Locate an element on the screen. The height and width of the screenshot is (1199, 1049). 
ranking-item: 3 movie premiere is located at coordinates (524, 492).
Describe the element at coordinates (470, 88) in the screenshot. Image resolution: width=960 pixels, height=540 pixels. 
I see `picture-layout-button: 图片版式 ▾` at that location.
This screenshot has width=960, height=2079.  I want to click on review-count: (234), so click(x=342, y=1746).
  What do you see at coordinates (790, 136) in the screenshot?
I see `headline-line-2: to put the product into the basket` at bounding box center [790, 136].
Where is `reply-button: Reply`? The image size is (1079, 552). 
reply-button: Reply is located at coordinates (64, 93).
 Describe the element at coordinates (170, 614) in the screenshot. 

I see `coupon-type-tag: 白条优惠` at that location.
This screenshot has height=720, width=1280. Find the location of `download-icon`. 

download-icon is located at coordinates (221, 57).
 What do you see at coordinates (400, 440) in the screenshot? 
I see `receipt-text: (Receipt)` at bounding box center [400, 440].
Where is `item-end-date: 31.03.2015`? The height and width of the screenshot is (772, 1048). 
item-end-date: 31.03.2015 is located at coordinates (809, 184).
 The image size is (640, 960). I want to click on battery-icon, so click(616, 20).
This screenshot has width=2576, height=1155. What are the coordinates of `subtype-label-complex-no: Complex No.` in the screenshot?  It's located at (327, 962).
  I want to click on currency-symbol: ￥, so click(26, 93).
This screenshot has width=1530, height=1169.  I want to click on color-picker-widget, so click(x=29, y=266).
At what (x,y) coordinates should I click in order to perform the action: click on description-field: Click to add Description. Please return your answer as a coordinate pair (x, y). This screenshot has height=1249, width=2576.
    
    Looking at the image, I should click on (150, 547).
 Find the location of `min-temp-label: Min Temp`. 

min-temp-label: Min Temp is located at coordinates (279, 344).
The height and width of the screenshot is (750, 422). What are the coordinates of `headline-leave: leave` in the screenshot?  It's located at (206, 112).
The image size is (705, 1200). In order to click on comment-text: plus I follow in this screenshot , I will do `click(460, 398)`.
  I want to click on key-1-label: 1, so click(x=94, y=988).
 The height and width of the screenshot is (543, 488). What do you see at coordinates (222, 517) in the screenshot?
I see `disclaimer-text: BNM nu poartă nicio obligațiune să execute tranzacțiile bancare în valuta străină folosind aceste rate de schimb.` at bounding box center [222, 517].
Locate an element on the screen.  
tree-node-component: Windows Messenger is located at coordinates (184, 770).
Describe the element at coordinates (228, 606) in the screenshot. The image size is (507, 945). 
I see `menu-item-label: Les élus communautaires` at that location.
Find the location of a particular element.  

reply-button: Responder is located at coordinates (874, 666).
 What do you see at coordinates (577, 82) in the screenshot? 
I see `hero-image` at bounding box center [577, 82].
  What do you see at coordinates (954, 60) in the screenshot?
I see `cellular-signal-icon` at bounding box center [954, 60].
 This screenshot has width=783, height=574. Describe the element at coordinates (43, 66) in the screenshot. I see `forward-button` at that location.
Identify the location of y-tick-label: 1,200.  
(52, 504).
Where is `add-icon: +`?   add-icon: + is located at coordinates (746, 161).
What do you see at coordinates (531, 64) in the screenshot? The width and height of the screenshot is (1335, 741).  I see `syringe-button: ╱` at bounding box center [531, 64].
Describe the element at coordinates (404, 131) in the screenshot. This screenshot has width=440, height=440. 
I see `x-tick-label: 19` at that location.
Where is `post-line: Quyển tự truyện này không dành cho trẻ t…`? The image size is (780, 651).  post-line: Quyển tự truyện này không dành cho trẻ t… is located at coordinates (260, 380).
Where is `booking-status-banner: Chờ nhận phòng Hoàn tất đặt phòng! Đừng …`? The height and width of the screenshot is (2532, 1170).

------------------------------------------------

## [DESCRIPTION OF THE TASK]
Retype the stretch of the material from the line that contains "is (772, 1048)." through the line that contains "min-temp-label: Min Temp is", both included, keeping every character as it appears.

## [EXPECTED ANSWER]
Where is `item-end-date: 31.03.2015`? The height and width of the screenshot is (772, 1048). 
item-end-date: 31.03.2015 is located at coordinates (809, 184).
 The image size is (640, 960). I want to click on battery-icon, so click(616, 20).
This screenshot has width=2576, height=1155. What are the coordinates of `subtype-label-complex-no: Complex No.` in the screenshot?  It's located at (327, 962).
  I want to click on currency-symbol: ￥, so click(26, 93).
This screenshot has width=1530, height=1169.  I want to click on color-picker-widget, so click(x=29, y=266).
At what (x,y) coordinates should I click in order to perform the action: click on description-field: Click to add Description. Please return your answer as a coordinate pair (x, y). This screenshot has height=1249, width=2576.
    
    Looking at the image, I should click on (150, 547).
 Find the location of `min-temp-label: Min Temp`. 

min-temp-label: Min Temp is located at coordinates (279, 344).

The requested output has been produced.